There were the usual smiles, couture gowns and starry entrances. Yet overall it was a fairly sober affair, and only partly because the evening featured a poignant tribute to David Lynch, who died in January. When Juliette Binoche, the president of the main competition jury, took the stage, she spoke about the obligation of artists to testify on behalf of others, mentioning the hostages taken by Hamas on Oct. 7 and quoting the Palestinian photojournalist Fatima Hassouna, who in April was killed with 10 family members in an Israeli airstrike. Hassouna is featured in a documentary here, “Put Your Soul on Your Hand and Walk.”

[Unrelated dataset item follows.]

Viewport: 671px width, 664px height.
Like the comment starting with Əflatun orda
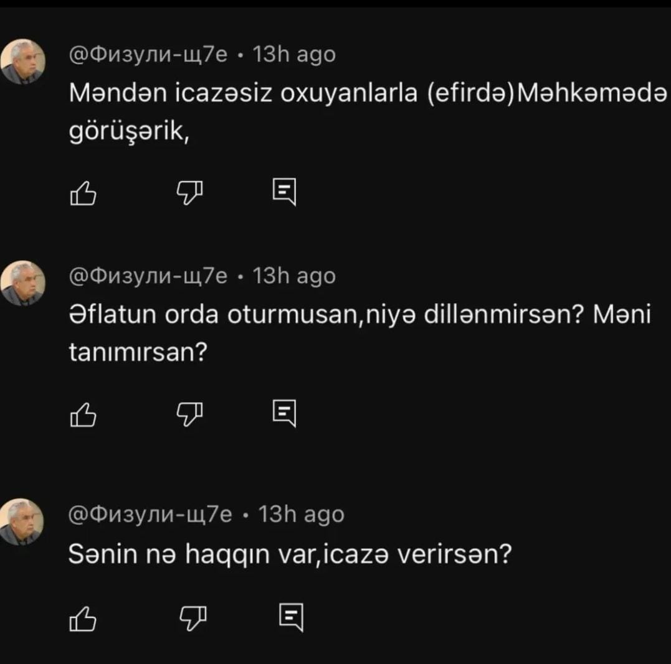[83, 414]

Later during the ceremony, Robert De Niro received an honorary Palme d’Or (handed to him by Leonardo DiCaprio), and spoke of democracy and the arts. “America’s philistine president has had himself appointed the head of one of our premiere cultural institutions,” he said, an apparent reference to President Trump’s naming himself chairman of the Kennedy Center in February. De Niro then referenced the topic that started phones pinging throughout the entertainment industry on May 4, and led to stark headlines and head-scratching.

Leonardo DiCaprio giving Robert De Niro an honorary Palme d’Or.Credit…Sameer Al-Doumy/Agence France-Presse — Getty Images

To wit, President Trump’s May 4 announcement on social media that he was imposing a 100 percent tariff on movies “produced in foreign lands,” an issue he called a national security threat. The next day, a White House spokesman, Kush Desai, said that no final decisions had been made on such tariffs, but that the administration was “exploring all options to deliver on President Trump’s directive to safeguard our country’s national and economic security while Making Hollywood Great Again.”

Like other film lovers, I responded to this tariff threat with a mixture of concern and confusion. Among other things, how such tariffs would work is baffling given the movie world’s complexity and internationalism, or how it’s possible to even define which films are “produced in foreign lands.” Marvel’s “Thunderbolts*” was partly shot outside the United States; when Florence Pugh steps off a skyscraper in the movie, she topples from a building in Kuala Lumpur, Malaysia. The specter of retaliatory tariffs from other countries is another concern, given how reliant American companies are on the global market. In 2024, “Inside Out 2” was the top-grossing movie both domestically and overseas, with 61.6 percent of its overall box office coming from abroad.